■ Problem description
Take every line containing "accomplish" out of the records.

(Dataset excerpts)
----------------

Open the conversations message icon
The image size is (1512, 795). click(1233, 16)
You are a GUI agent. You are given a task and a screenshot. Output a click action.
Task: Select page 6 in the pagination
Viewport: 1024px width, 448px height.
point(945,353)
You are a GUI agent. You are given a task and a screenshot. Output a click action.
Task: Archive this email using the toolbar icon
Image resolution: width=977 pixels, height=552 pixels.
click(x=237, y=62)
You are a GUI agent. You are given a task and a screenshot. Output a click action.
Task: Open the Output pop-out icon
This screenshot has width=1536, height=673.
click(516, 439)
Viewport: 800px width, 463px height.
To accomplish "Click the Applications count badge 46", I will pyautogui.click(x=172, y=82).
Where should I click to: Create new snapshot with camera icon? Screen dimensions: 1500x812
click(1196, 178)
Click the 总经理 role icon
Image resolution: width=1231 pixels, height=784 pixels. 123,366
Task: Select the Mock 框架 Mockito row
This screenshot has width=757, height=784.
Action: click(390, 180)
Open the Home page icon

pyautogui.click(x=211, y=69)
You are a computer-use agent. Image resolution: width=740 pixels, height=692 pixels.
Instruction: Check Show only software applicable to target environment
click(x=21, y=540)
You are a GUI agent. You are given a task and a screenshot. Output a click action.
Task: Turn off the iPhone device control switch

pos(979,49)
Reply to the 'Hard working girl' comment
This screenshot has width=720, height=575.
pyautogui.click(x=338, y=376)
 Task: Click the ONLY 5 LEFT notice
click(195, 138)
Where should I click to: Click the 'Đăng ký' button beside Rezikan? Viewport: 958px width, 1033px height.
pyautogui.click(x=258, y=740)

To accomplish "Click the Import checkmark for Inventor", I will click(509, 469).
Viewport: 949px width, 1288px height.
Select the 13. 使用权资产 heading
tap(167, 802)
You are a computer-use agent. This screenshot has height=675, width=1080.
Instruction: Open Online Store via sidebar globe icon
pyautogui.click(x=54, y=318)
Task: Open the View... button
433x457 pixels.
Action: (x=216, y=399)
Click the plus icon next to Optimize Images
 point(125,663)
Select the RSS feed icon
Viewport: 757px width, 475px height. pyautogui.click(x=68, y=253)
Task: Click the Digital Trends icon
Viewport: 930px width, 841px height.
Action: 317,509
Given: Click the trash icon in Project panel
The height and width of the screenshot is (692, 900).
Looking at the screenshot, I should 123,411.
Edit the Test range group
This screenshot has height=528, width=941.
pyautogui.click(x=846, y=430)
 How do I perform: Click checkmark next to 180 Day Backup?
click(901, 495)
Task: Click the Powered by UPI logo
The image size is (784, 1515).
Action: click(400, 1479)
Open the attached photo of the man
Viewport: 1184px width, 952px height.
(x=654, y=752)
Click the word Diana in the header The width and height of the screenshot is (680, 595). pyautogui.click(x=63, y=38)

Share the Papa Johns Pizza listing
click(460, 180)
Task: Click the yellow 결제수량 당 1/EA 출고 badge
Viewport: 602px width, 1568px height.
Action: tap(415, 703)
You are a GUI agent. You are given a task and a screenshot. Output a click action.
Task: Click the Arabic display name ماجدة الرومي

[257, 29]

----------------

■ Answer to this exercise
To accomplish "Click the Applications count badge 46", I will pyautogui.click(x=172, y=82).
To accomplish "Click the Import checkmark for Inventor", I will click(509, 469).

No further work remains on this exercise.